1
我查找一個隊列,該隊列在一定的時間(即10秒)內存儲最多N個元素,或者應該處理最早的值(如果已滿)。帶生存時間的消息隊列
我在Apache Collections(CircularFifoQueueJavaDoc)中發現了一個類似的隊列,它忽略了生存時間方面。一個完整的Fletched消息代理看起來像是我的小項目的開銷。
你介意給我一個提示,我應該如何實現這一點?當我輪詢元素時,我應該過濾掉舊的值嗎?
A
回答
1
我習慣了以下的隊列實現。代碼很大程度上基於Apaches CircularFifoQueue,並且只能進行弱測試。而且執行的是非線程安全和不可序列化。
如果您發現錯誤,請留下評論。
import java.util.AbstractCollection;
import java.util.Arrays;
import java.util.Collection;
import java.util.Iterator;
import java.util.NoSuchElementException;
import java.util.Queue;
import java.util.concurrent.TimeUnit;
/**
* TimedQueue is a first-in first-out queue with a fixed size that
* replaces its oldest element if full.
* <p>
* The removal order of a {@link TimedQueue} is based on the
* insertion order; elements are removed in the same order in which they
* were added. The iteration order is the same as the removal order.
* <p>
* The {@link #add(Object)}, {@link #remove()}, {@link #peek()}, {@link #poll},
* {@link #offer(Object)} operations all perform in constant time.
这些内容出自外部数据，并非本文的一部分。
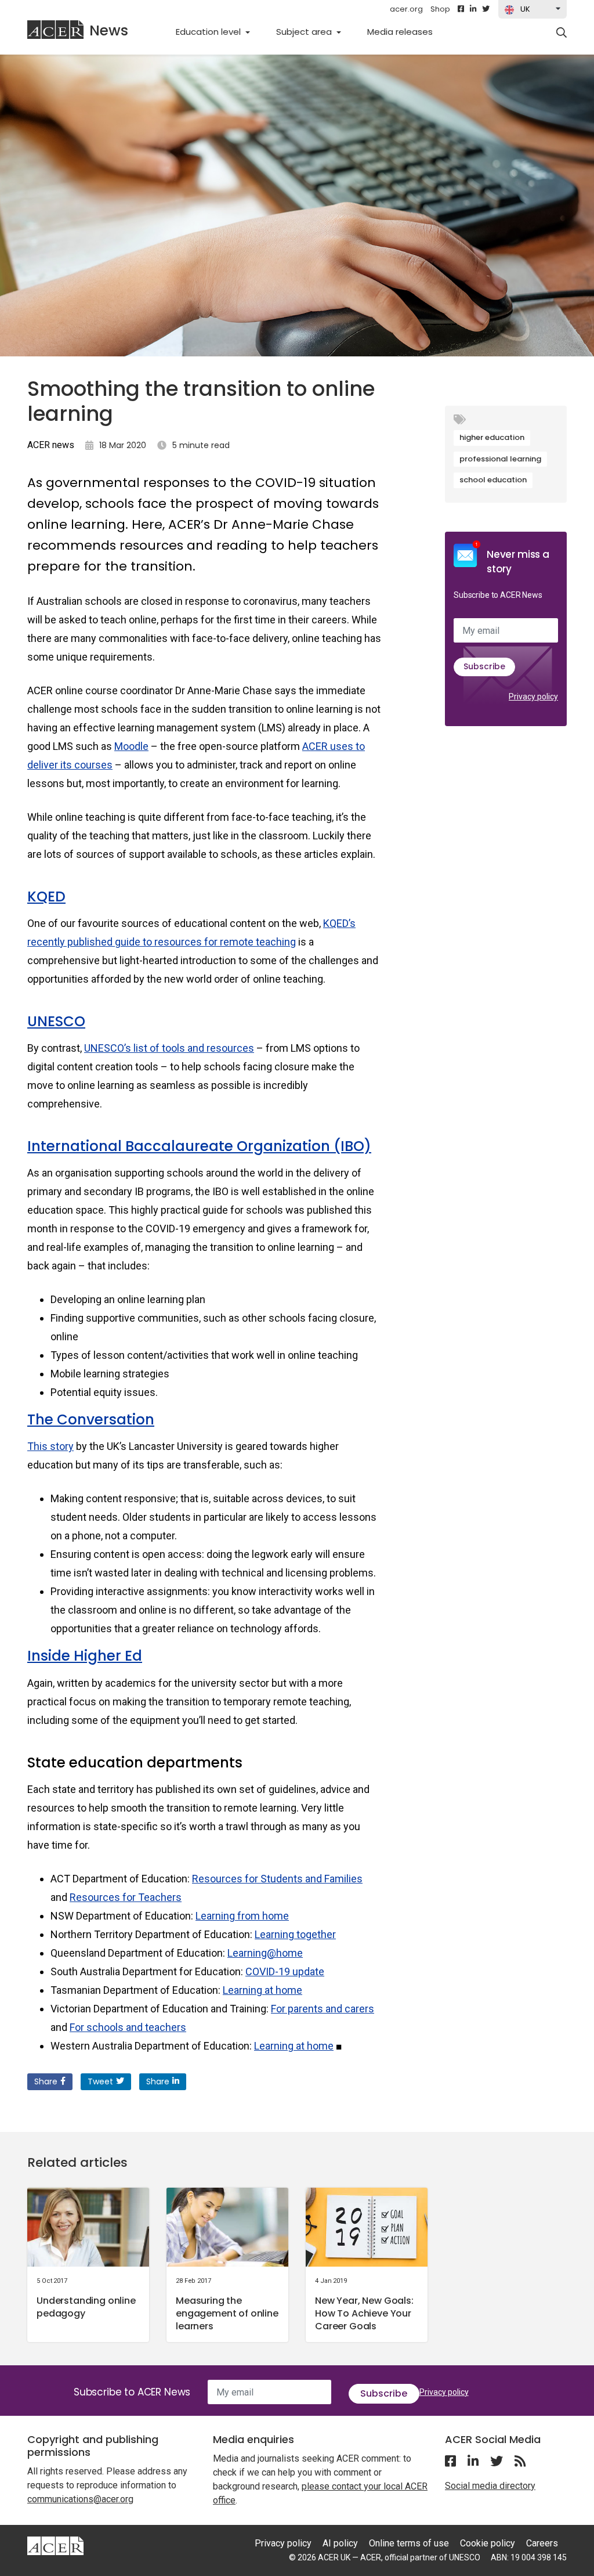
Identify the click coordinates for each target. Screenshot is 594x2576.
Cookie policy (487, 2543)
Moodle (131, 746)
* All other operations perform in linear time or worse.
* <p>
* This queue prevents null objects from being added and it is not thread-safe and not serializable.
*
* The majority of this source code was copied from Apaches {@link CircularFifoQueue}: http://commons.apache.org/proper/commons-collections/apidocs/org/apache/commons/collections4/queue/CircularFifoQueue.html
*
* @version 1.0
*/
public class TimedQueue<E> extends AbstractCollection<E>
implements Queue<E> {
/** Underlying storage array. */
private Item<E>[] elements;
/** Array index of first (oldest) queue element. */
private int start = 0;
/**
* Index mod maxElements of the array position following the last queue
* element. Queue elements start at elements[start] and "wrap around"
* elements[maxElements-1], ending at elements[decrement(end)].
* For example, elements = {c,a,b}, start=1, end=1 corresponds to
* the queue [a,b,c].
*/
private transient int end = 0;
/** Flag to indicate if the queue is currently full. */
private transient boolean full = false;
/** Capacity of the queue. */
private final int maxElements;
private TimeUnit unit;
private int delay;
/**
* Constructor that creates a queue with the default size of 32.
*/
public TimedQueue() {
this(32);
}
/**
* Constructor that creates a queue with the specified size.
*
* @param size the size of the queue (cannot be changed)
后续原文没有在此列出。